6. On average, your patent application will be pending nearly three years. This is not all bad though. Although you enforcement rights are severely limited while the patent is pending, having a competitor build up a demand for your product before the patent issues can be a very profitable turn of events.

5. There is no such thing as a “Poor Man’s Patent.” Relying on a letter you mailed yourself to protect your invention actually provides no protection whatsoever.

4. Just because you have a patent, does not necessarily mean your invention is valuable. Inventors have succeeded in obtaining patents on some pretty wacky inventions.

3. If your invention cannot be “reverse engineered” a trade secret may be a cheaper, easier and longer lasting alternative to a patent.

2. Ordinary attorneys are not allowed to draft patents for clients. To become a patent attorney, you have to have an undergraduate degree in a science, or the equivalent, and have passed the notoriously challenging patent bar exam. No two patents, or patent attorneys, are created equal. It would be extremely unlikely two patent attorneys would draft identical patent applications covering a given
invention.
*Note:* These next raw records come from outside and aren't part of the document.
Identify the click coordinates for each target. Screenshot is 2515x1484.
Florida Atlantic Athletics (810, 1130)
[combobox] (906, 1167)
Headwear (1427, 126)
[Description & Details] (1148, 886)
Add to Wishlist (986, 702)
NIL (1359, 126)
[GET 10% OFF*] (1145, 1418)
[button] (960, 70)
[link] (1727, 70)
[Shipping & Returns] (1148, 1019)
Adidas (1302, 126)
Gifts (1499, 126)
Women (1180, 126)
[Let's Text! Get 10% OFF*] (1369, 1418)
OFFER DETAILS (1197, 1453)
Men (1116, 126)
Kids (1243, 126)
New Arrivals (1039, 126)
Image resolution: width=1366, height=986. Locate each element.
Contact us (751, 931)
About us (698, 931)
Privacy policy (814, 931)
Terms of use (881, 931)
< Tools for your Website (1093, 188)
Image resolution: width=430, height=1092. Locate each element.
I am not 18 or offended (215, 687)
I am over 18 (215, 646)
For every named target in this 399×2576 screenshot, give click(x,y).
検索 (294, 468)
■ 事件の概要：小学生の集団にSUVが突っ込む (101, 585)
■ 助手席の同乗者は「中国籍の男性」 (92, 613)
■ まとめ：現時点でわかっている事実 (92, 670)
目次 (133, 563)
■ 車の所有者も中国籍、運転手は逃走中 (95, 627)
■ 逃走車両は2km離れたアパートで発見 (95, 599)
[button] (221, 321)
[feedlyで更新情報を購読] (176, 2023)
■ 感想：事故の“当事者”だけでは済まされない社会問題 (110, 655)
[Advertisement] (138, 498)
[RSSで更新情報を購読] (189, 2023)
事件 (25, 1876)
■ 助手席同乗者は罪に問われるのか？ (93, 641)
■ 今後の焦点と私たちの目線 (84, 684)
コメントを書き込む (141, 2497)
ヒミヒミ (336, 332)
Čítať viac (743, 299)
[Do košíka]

The patent attorney’s experience, and skill and knowledge of the field of art, all factor into whether the patent will be broad and enforceable or narrow and easily invalidated.

1. A patent does not give you the right to make your invention. Your patent merely gives you the right to prevent others from making your invention. The United States Patent and Trademark Office will grant patents on inventions which are improvements on other patented inventions. A patent in hand notwithstanding, if your invention infringes on a valid patent, you cannot make your invention absent a license agreement from the other patent holder.